--- 抜粋文 ---
____________________

コースは変われども面白い!
オランダ南部を舞台に、無数のアップダウンとコーナーから「千のカーブ」とも呼ばれるレイアウトが特徴のアムステルゴールドレース。
昨年は新型コロナウィルスの影響で残念ながら中止となり、そして今年も使用できる区域が制限されたために周回コースとなってしまったけれども、なんとか開催!
勝負所の「カウベルグ」を12回も登る周回コースとなった事で逆に厳しさが増したとも言われる中、主な注目選手はこんな感じ。
- 圧倒的な出力と万能性で全てを捻じ伏せるワウト・ファンアールト(チーム・ユンボ・ヴィスマ)
- 前哨戦のブラバンツペイルでファンアールトに競り勝ったトム・ピドコック(イネオス・グレナディアーズ)
- 今シーズンはワンデーレース未勝利ながらもちろん優勝候補、世界王者のジュリアン・アラフィリップ(ドゥクーニンク・クイックステップ)
- パンチ力とタフさが売りのアルデンヌ巧者マクシミリアン・シャフマン(ボーラ・ハンスグローエ)
- 今シーズン好調の大ベテラン、アレハンドロ・バルベルデ(モビスター・チーム)
他にも、プリモシュ・ログリッチ(ユンボ)、ミハウ・クフィアトコフスキ(イネオス)、マイケル・マシューズ(チーム・バイクエクスチェンジ)、マッテオ・トレンティン(UAEチームエミレーツ)、ヤコブ・フルサン(アスタナ・プレミアテック)など、注目選手はたくさんいるけれども、自分の予想はこちら。
アムステルゴールドレース予想
— kiwa (@kiwa2408) April 18, 2021
本命:ワウト
対抗:アラフィリップ
穴:ピドコック
大穴:シャフマン
UAEはヒルシではなくトレンティンがエースナンバーなので、ヒルシはまだ調整不足かもという事で外した
あと、骨折から復帰したクフィアトの状態はどうなんだろうね#AGR21 #GCNjapan #ロードレースjp
直前のブラバンツペイルではピドコックに敗れたものの、やっぱりファンアールトの力は信頼できるはず。

____________________

--- 課題の内容 ---
上の抜粋文について、次の質問に答えてください。
1. 昨年のアムステルゴールドレースはどうなりましたか。
2. 今年の周回コースでは「カウベルグ」を何回登りますか。
3. 筆者の予想で「穴」にされた選手は誰ですか。
この先の資料は、別のところから持ってきたものです。

--- 提供資料 ---
____________________

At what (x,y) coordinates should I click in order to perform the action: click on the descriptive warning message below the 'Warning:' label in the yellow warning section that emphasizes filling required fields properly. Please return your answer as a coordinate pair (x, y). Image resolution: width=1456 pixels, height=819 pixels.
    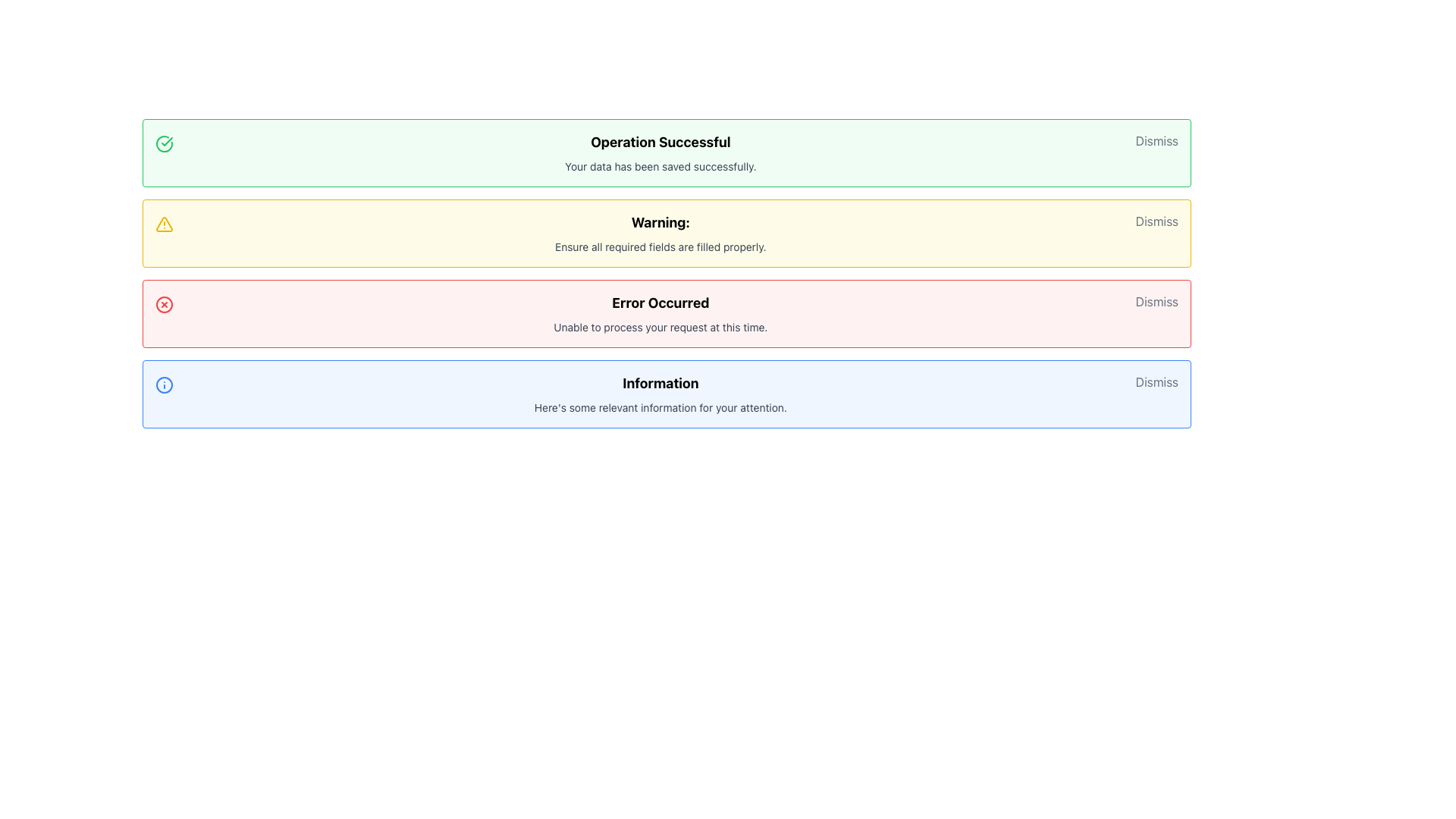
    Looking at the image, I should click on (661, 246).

____________________

--- 答え ---
1. 新型コロナウィルスの影響で中止になった。
2. 12回。
3. ピドコック。